Five Below, Inc. (FIVE – Free Report) delivered better-than-expected top and bottom line for the fifth straight quarter, when it posted third-quarter fiscal 2017 results. The impressive results prompted management to provide an encouraging outlook. Consequently, shares of this Zacks Rank #2 (Buy) company increased 2.3% in after-hour trading session yesterday. In fact, the stock has surged 28.7% in the past three months, outperforming the industry’s growth of 2.6%.
Earnings of 18 cents per share surpassed the Zacks Consensus Estimate of 13 cents and also surged 80% year over year. Additionally, the bottom line exceeded the company’s guided range of 11-13 cents per share. The uptick can be attributable to higher sales and margin expansion.

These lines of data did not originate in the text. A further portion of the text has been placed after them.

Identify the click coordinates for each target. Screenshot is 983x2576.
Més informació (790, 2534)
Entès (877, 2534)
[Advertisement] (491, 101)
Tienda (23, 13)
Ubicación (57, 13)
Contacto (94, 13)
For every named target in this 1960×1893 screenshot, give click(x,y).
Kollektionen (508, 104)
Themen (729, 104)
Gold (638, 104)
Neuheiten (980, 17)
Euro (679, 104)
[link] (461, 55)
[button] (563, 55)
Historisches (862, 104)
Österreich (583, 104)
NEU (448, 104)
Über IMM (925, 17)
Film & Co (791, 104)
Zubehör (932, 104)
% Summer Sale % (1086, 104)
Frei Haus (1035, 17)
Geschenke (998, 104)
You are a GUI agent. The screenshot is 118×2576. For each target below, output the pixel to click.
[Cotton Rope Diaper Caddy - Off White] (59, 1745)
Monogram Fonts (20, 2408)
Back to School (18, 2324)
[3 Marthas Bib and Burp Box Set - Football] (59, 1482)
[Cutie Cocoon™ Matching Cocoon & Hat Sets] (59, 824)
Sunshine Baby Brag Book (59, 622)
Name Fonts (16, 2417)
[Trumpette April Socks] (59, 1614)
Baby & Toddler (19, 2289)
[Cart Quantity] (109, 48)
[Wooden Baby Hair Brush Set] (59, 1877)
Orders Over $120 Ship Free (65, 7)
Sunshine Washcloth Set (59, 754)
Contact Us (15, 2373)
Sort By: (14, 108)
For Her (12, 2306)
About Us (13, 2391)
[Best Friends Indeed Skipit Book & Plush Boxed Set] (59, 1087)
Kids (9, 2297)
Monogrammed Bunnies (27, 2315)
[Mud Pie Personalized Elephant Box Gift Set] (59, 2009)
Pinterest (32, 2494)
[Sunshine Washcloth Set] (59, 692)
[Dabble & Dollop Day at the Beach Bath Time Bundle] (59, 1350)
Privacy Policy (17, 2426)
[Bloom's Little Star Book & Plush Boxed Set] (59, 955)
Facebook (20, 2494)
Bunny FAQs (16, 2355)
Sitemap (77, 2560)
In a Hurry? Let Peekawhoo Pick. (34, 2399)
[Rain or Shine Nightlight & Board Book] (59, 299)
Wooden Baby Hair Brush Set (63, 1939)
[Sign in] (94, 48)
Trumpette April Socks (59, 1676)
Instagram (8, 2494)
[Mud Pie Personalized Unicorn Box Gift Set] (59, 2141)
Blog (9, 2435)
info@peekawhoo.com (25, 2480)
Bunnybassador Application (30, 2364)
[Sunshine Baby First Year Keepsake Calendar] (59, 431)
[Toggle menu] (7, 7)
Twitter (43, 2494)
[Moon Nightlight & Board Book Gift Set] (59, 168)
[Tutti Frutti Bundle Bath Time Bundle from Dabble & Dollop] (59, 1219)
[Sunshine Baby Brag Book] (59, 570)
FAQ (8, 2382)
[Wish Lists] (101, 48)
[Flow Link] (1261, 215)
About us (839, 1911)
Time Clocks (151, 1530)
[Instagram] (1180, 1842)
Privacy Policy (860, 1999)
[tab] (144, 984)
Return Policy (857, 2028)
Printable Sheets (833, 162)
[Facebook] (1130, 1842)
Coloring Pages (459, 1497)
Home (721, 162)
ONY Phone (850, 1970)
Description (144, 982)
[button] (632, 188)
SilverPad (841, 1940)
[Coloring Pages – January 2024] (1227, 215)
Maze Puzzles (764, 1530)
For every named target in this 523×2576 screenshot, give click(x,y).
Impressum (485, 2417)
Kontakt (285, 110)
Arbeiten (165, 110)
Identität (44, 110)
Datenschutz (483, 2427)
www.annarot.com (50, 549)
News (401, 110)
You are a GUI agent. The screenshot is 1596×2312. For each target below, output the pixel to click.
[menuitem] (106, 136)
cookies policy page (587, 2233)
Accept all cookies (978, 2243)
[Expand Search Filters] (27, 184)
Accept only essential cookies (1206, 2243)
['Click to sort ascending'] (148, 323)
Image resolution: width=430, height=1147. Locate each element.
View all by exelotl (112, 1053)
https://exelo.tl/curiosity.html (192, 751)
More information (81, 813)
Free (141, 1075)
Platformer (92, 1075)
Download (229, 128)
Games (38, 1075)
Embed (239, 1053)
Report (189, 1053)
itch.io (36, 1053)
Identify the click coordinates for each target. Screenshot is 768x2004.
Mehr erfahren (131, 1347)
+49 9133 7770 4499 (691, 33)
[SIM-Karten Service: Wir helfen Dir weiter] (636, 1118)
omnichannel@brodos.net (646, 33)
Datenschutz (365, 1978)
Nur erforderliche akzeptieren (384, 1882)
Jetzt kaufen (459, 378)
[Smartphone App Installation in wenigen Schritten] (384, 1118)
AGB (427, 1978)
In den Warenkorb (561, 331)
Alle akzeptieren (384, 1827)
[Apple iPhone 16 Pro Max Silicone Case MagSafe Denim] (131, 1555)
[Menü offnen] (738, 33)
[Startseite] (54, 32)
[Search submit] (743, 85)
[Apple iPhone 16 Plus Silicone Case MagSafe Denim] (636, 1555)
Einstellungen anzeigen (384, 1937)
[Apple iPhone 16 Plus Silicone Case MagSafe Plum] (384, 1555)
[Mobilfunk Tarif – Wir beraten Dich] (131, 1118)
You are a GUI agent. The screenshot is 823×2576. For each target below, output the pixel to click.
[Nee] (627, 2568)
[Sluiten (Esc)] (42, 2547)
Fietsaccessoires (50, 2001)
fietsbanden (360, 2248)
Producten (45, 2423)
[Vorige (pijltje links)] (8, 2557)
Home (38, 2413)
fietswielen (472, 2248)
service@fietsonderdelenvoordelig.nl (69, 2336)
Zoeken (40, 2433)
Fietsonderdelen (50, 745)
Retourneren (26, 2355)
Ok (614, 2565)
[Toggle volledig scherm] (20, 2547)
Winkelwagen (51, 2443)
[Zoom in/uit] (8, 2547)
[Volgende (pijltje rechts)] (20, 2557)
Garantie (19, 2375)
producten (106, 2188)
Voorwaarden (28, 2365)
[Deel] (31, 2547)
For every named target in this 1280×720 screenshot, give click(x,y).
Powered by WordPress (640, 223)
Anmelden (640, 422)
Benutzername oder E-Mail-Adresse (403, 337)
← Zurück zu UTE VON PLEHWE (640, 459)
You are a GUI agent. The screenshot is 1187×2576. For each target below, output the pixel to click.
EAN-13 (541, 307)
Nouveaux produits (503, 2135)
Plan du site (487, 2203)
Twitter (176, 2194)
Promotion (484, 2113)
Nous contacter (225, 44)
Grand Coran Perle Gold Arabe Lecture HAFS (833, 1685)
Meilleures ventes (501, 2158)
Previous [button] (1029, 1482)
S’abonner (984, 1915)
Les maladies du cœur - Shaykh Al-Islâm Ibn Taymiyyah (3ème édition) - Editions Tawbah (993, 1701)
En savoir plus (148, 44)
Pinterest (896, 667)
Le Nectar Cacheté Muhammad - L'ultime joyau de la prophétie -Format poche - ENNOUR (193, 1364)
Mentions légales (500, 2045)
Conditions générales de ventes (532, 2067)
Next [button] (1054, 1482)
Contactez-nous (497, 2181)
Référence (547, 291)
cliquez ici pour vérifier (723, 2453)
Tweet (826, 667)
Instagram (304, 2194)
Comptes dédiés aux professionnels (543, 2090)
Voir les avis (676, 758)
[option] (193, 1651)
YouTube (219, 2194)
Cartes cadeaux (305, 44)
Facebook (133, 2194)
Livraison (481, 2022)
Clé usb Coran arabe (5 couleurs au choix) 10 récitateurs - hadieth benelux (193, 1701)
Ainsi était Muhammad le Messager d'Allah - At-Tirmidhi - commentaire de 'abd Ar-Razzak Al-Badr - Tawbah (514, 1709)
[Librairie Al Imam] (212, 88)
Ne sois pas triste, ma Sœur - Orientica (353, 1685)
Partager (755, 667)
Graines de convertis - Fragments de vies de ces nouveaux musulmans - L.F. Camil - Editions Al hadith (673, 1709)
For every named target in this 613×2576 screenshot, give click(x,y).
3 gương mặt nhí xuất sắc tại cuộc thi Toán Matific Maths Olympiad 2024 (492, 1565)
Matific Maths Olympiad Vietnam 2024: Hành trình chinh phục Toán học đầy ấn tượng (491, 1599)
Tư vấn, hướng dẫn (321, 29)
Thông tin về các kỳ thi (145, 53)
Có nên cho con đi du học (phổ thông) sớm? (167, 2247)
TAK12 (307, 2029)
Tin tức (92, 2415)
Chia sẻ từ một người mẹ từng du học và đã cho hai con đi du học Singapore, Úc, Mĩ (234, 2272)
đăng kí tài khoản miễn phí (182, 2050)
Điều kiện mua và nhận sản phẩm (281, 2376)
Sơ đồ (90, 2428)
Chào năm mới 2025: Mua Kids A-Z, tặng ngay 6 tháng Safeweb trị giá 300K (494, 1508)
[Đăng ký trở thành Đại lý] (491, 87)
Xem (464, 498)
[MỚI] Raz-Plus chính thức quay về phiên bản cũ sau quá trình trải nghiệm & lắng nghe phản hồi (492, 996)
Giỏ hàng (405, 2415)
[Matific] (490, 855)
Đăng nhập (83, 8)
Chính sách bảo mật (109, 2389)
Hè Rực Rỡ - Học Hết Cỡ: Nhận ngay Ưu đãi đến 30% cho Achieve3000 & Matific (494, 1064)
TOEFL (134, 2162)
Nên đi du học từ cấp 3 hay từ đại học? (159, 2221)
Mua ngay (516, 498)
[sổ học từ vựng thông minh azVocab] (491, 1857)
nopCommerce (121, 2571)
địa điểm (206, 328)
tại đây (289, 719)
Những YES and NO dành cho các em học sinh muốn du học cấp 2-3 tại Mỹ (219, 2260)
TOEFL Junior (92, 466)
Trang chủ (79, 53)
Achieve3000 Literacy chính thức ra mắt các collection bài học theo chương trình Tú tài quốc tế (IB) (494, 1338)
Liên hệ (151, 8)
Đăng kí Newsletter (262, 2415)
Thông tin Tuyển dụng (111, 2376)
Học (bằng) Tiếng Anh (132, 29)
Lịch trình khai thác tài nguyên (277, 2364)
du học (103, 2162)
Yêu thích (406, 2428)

Net sales grew 28.9% to $257.2 million from the year-ago quarter and also came ahead of the Zacks Consensus Estimate of $244.9 million. Also, the top line surpassed the company’s guided range of $241-$246 million. The improvement was due to solid comps growth and new store openings.
Comps increased 8.5% in the reported quarter and also exceeded the guided range of 3-5%. This was primarily driven by 7.1% growth in comp transaction, along with sturdy performance in its WOW product and incredible price points.
Margins
Gross profit improved 30.7% year over year to $83.6 million, while gross margin expanded roughly 45 basis points (bps) to 32.5%. The increase was mainly backed by favorable store occupancy costs.
Meanwhile, improved gross profit led operating income to jump 71.6% to $14.8 million during the third quarter. Further, operating margin increased 150 bps from the year-ago quarter to 5.8%.
Financials
Five Below had cash and cash equivalents of $54.9 million and short-term investment securities of $56.7 million as of Oct 28. Notably, the company had no debt and total shareholders’ equity was $381.3 million at the end of the reported quarter.
During the first nine months of fiscal 2017, the company generated net cash from operating activities of $17 million and incurred capital expenditures of $49.5 million.